- _原文抜粋_:

▶

【本実験・方法】
1.被験者
国立A大学学生40名(男性7名、女性33名)に、実験調査を行った。
被験者の平均年齢は20.85歳であった。
2.被験者の群分け
音楽要因2種類(Positive音楽、Negative音楽)、課題要因2種類(Easy課題、Difficult課題)をそれぞれ組み合わせた4通りの群を設定し、被験者にはいずれか1パターンの実験に協力してもらった。
実験時の聴取音楽は、予備実験の結果を踏まえ、Positive音楽にはモーツァルトの『ピアノソナタ第6番ニ長調K284』を、Negative音楽にはベートーヴェンの『ピアノソナタ第17番ニ短調作品31-2より テンペスト第3楽章アレグレット』を用いた。
また、遂行課題については、易しい課題(Easy課題)には「内田クレペリン検査」と同様の加算作業を課す課題(11列×18行で一桁の数字が配されている)を3枚綴りにしたもの、難しい課題(Difficult)には3桁×2桁の筆算の虫食い算(筆算のところどころが空欄になっている)10問を1枚にまとめ、2枚綴りにしたものを用いた。
そしてこれらを、
1.Positive×Easy(以下PE)群
2.Positive×Difficult(以下PD)群
3.Negative×Easy(以下NE)群
4.Negative×Difficult(以下ND)群
の4群に組み合わせた。
被験者は、基本的にはランダムに分けられたが、男女比と文系理系の比が同じくらいになるようにのみ調節を行った。 なお、PE群には10名(男性2名、女性8名)、PD群には10名、(男性3名、女性7名)、NE群には10名(男性1名、女性9名)、ND群には10名(男性1名、女性9名)の被験者を割り当てた。

◀

- _課題の指示_: 上にある実験方法の文章を、一字も変えずに全文書き写してください。 この後に続く資料は、実験方法の文章とは別個のものです。

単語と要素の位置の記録

▶

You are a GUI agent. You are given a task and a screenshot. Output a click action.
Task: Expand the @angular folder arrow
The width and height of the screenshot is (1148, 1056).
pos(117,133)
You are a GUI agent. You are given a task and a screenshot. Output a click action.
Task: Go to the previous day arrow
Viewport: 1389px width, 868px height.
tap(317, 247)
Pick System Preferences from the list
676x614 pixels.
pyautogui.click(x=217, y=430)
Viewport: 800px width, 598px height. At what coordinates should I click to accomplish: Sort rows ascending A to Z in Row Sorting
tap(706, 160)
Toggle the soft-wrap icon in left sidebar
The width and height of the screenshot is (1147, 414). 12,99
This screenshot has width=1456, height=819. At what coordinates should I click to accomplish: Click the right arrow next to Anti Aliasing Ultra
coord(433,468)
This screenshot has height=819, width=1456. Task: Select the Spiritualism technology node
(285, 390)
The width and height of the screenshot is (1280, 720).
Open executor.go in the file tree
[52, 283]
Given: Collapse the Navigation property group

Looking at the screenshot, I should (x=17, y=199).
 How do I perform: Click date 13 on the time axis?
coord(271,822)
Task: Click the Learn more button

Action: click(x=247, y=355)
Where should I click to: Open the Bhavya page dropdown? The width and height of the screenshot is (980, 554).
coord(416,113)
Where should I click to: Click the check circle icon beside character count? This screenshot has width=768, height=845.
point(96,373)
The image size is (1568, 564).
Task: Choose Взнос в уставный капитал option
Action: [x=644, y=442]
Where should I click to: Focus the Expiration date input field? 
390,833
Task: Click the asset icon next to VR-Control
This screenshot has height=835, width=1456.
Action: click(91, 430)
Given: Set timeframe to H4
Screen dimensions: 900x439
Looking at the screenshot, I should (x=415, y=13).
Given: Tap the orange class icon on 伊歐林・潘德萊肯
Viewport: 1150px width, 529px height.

◀

- _本課題の解答_:
【本実験・方法】
1.被験者
国立A大学学生40名(男性7名、女性33名)に、実験調査を行った。
被験者の平均年齢は20.85歳であった。
2.被験者の群分け
音楽要因2種類(Positive音楽、Negative音楽)、課題要因2種類(Easy課題、Difficult課題)をそれぞれ組み合わせた4通りの群を設定し、被験者にはいずれか1パターンの実験に協力してもらった。
実験時の聴取音楽は、予備実験の結果を踏まえ、Positive音楽にはモーツァルトの『ピアノソナタ第6番ニ長調K284』を、Negative音楽にはベートーヴェンの『ピアノソナタ第17番ニ短調作品31-2より テンペスト第3楽章アレグレット』を用いた。
また、遂行課題については、易しい課題(Easy課題)には「内田クレペリン検査」と同様の加算作業を課す課題(11列×18行で一桁の数字が配されている)を3枚綴りにしたもの、難しい課題(Difficult)には3桁×2桁の筆算の虫食い算(筆算のところどころが空欄になっている)10問を1枚にまとめ、2枚綴りにしたものを用いた。
そしてこれらを、
1.Positive×Easy(以下PE)群
2.Positive×Difficult(以下PD)群
3.Negative×Easy(以下NE)群
4.Negative×Difficult(以下ND)群
の4群に組み合わせた。
被験者は、基本的にはランダムに分けられたが、男女比と文系理系の比が同じくらいになるようにのみ調節を行った。 なお、PE群には10名(男性2名、女性8名)、PD群には10名、(男性3名、女性7名)、NE群には10名(男性1名、女性9名)、ND群には10名(男性1名、女性9名)の被験者を割り当てた。